Em um golpe significativo à sua credibilidade financeira, a classificação de crédito da Paramount Global foi rebaixada para 'lixo' pela agência S&P Global Ratings. Esta decisão ocorre imediatamente após o anúncio de um acordo preliminar para que a Warner Bros. Discovery adquira a controladora da Paramount Pictures. O rebaixamento, que coloca a classificação da Paramount em 'BB+', abaixo do grau de investimento, reflete as crescentes preocupações com a carga de dívida que a empresa assumiria após a fusão e os desafios estruturais da indústria do entretenimento.
O contexto deste rebaixamento é uma indústria de mídia em profunda transformação, onde fusões e aquisições se tornaram uma estratégia de sobrevivência diante da feroz concorrência de gigantes do streaming como Netflix e Disney+. O acordo, avaliado em dezenas de bilhões de dólares, criaria um conglomerado de mídia massivo, mas também uma entidade com alavancagem financeira extremamente alta. Analistas apontam que a combinação dos passivos existentes da Warner Bros. Discovery com os da Paramount geraria uma dívida consolidada que provavelmente superaria US$ 100 bilhões, um valor que alarmou os detentores de títulos.

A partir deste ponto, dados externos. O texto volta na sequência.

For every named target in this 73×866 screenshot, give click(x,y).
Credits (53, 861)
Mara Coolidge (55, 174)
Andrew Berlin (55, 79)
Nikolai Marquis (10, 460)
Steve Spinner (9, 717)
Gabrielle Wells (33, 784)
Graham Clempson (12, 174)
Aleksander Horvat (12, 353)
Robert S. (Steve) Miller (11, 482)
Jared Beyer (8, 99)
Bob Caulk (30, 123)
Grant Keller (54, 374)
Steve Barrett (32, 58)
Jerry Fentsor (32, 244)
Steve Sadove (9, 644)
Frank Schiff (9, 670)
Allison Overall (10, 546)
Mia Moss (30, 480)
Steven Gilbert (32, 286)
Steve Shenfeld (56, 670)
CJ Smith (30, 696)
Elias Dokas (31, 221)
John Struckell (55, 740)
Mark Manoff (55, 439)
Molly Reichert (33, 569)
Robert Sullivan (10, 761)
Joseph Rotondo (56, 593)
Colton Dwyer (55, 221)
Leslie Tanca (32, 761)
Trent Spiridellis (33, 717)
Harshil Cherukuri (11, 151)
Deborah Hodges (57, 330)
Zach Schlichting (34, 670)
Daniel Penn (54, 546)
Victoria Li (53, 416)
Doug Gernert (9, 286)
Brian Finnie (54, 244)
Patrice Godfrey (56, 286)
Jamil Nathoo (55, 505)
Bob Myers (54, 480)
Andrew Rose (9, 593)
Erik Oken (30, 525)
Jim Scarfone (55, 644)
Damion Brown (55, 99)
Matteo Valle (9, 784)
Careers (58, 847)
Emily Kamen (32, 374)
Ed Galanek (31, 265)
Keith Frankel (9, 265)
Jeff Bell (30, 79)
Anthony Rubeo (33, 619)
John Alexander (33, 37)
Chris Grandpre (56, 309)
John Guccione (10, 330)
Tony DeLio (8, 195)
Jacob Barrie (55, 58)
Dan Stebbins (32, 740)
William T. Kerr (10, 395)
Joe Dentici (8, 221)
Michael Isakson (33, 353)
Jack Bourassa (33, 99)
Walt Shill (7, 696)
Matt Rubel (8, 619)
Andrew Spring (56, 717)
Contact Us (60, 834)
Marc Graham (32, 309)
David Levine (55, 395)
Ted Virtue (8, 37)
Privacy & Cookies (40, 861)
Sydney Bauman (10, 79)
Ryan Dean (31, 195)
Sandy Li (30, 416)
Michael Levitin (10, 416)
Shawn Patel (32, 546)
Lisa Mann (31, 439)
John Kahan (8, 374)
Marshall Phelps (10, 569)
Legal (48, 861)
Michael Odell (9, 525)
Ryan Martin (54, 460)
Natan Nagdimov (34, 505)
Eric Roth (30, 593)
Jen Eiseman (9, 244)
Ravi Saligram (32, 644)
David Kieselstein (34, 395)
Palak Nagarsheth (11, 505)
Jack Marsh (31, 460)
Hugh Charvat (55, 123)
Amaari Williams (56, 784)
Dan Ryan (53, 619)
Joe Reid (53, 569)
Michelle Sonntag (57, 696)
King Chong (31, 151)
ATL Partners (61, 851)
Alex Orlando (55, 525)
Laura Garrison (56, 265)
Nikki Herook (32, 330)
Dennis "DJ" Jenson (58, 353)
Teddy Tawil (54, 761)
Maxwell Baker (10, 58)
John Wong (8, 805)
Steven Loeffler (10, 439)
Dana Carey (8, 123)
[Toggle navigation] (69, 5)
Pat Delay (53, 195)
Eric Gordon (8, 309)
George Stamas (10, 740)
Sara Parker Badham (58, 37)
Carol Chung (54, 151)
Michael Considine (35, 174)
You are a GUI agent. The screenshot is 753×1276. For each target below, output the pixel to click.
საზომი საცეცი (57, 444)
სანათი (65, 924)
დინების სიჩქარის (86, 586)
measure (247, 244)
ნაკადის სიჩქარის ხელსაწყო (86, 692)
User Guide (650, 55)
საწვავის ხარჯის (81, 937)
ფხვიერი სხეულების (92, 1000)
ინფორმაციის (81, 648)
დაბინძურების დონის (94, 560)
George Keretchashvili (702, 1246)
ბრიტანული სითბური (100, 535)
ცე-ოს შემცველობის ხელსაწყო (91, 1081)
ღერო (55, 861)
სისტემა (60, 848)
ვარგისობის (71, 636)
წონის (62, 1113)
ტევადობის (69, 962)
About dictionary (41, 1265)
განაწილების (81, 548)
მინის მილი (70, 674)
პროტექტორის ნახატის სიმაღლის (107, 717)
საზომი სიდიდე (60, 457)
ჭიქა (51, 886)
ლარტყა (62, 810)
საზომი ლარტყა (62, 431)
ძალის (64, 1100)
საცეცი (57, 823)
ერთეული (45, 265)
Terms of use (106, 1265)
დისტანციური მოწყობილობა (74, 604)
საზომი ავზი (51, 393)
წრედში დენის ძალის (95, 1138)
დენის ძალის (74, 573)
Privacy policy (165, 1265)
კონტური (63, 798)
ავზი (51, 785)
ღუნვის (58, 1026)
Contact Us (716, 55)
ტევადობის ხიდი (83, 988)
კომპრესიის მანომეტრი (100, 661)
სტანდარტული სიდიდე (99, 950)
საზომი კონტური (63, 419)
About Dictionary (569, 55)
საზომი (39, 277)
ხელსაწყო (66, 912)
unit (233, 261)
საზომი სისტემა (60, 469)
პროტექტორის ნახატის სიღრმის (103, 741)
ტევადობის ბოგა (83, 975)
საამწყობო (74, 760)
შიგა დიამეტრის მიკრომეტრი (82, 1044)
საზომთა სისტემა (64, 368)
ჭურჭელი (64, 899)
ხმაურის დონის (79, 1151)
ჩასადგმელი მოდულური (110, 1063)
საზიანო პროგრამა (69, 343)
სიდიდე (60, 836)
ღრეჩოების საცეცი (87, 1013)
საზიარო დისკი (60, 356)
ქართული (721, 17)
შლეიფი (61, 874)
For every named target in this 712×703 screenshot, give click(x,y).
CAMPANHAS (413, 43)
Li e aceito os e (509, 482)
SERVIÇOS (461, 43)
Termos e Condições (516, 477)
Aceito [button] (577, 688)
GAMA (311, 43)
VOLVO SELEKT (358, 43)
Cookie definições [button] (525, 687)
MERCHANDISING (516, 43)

'O rebaixamento reflete nossa visão de que o perfil de risco financeiro da Paramount se deteriorará materialmente devido ao aumento significativo da dívida', declarou um relatório da S&P. A agência acrescentou que a perspectiva para a classificação é 'negativa', indicando a possibilidade de novos rebaixamentos no futuro próximo. Esta situação limita o acesso da empresa a financiamento barato e aumenta seus custos de empréstimo, justamente quando ela precisa investir pesadamente em conteúdo para suas plataformas Paramount+ e Pluto TV.
O impacto imediato foi sentido nos mercados financeiros, onde os títulos da Paramount perderam valor e o custo de segurar sua dívida contra um calote (CDS) disparou. Para os funcionários, esta notícia gera incerteza sobre possíveis reestruturações e demissões após a fusão. A longo prazo, o status de 'lixo' pode forçar a nova administração a vender ativos valiosos, como estúdios ou bibliotecas de conteúdo, para reduzir a dívida, enfraquecendo o potencial criativo do grupo fusionado.

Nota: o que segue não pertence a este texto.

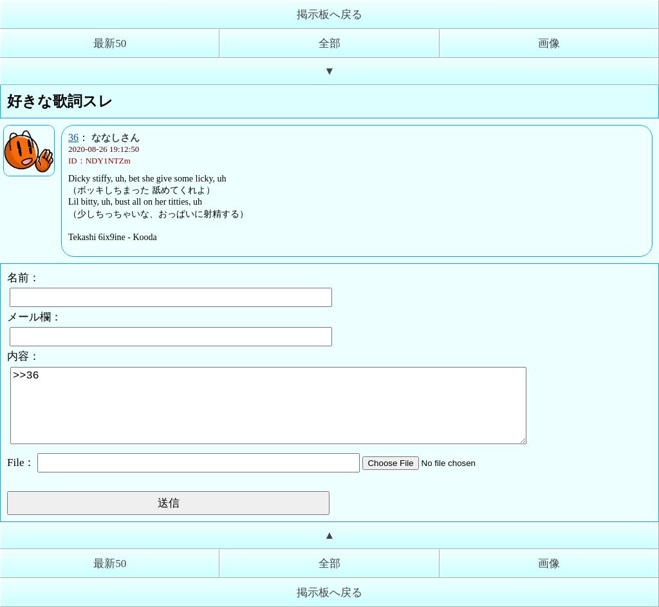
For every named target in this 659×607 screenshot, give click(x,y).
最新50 (109, 43)
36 (73, 137)
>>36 (268, 405)
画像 (549, 43)
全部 (329, 43)
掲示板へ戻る (329, 14)
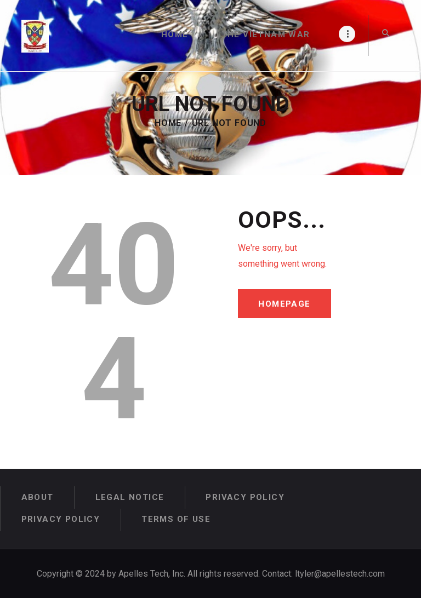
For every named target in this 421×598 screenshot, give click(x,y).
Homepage (285, 304)
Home (168, 123)
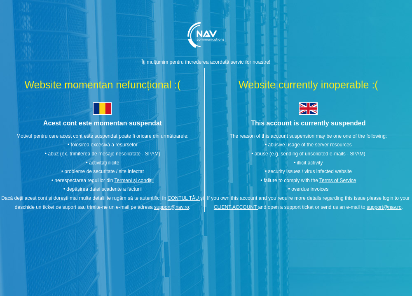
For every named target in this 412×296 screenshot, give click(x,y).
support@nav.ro (171, 207)
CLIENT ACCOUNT (236, 207)
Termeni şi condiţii (134, 180)
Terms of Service (337, 180)
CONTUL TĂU (184, 198)
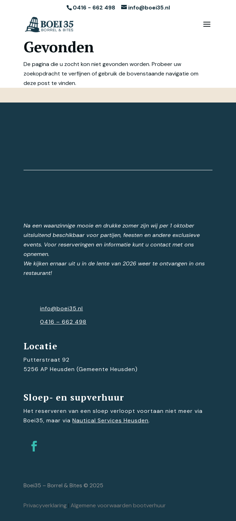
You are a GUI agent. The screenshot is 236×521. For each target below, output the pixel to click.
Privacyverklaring (45, 505)
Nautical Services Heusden (110, 420)
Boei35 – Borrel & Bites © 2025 (63, 485)
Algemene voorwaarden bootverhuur (118, 505)
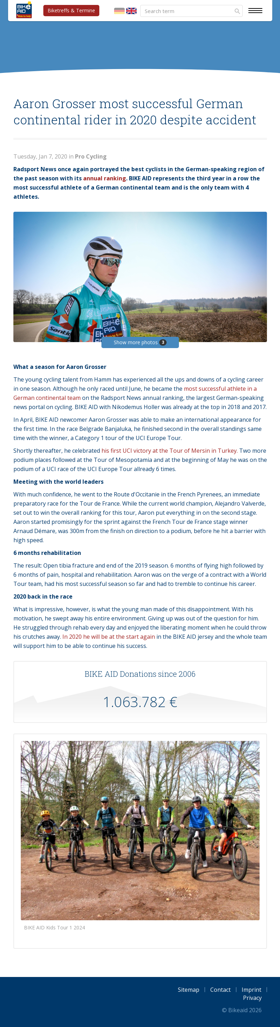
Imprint (251, 989)
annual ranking (104, 178)
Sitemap (188, 989)
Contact (220, 989)
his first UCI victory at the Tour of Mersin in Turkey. (169, 450)
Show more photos (140, 342)
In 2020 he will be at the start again (108, 637)
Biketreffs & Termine (71, 10)
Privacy (252, 997)
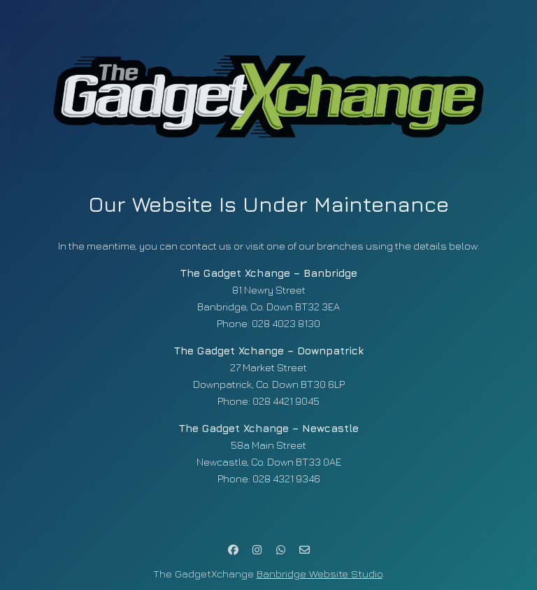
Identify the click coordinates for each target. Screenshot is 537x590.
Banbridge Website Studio (319, 574)
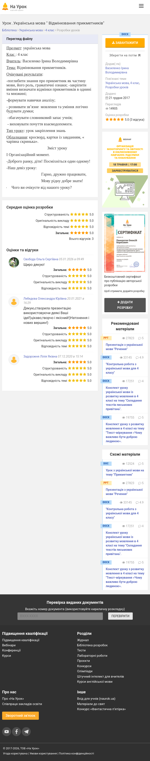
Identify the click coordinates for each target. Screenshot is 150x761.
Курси (6, 656)
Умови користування (43, 753)
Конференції (11, 650)
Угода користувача (15, 753)
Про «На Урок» (13, 699)
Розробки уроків (116, 87)
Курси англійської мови (95, 682)
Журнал (83, 640)
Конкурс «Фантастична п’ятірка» (101, 709)
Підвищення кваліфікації (20, 640)
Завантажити (125, 42)
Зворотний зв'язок (20, 716)
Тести (81, 650)
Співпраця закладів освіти (22, 704)
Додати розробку (125, 304)
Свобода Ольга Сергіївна (40, 259)
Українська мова (117, 83)
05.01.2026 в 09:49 (71, 259)
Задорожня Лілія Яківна (40, 356)
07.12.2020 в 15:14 (70, 356)
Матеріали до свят (91, 704)
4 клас (134, 83)
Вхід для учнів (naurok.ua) (96, 699)
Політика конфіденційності (76, 753)
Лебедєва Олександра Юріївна (45, 298)
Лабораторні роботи (92, 656)
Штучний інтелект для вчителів (100, 676)
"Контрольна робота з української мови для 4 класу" (122, 368)
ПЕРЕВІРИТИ (120, 616)
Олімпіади (85, 671)
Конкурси (84, 666)
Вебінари (9, 645)
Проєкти (83, 661)
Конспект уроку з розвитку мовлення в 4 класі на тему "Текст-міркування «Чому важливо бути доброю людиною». (125, 432)
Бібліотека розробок (92, 645)
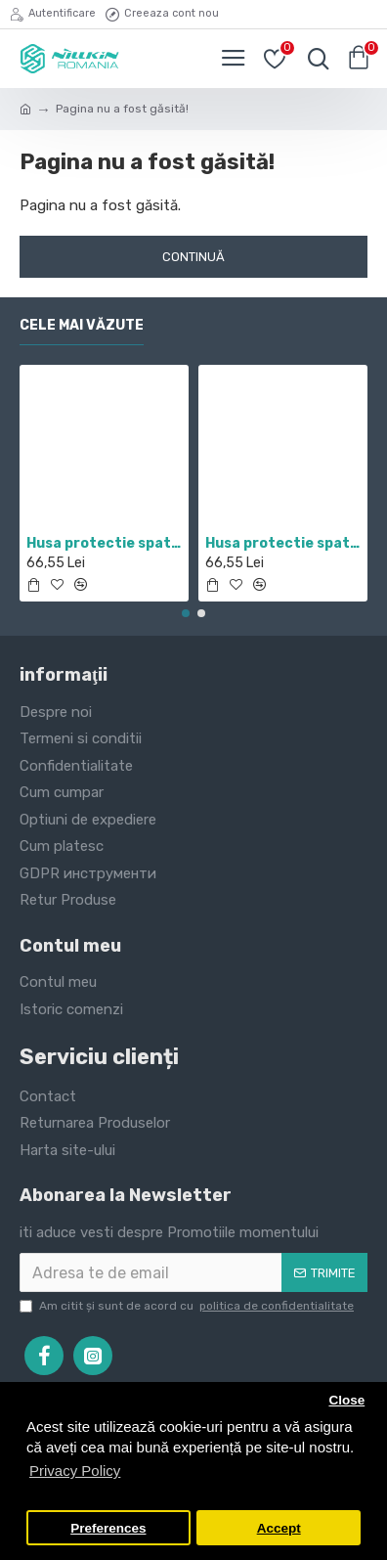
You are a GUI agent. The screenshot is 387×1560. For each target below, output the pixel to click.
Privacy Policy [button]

Em conclusão, o rebaixamento da Paramount destaca os riscos financeiros inerentes à consolidação acelerada da indústria do entretenimento. Enquanto as empresas correm para alcançar a escala necessária para competir, elas acumulam níveis de dívida que as tornam vulneráveis às condições mutáveis do mercado e às pressões dos credores. O futuro do histórico estúdio de Hollywood agora depende da capacidade da nova entidade de gerar sinergias e fluxo de caixa com rapidez suficiente para tranquilizar um mercado de crédito cada vez mais cético.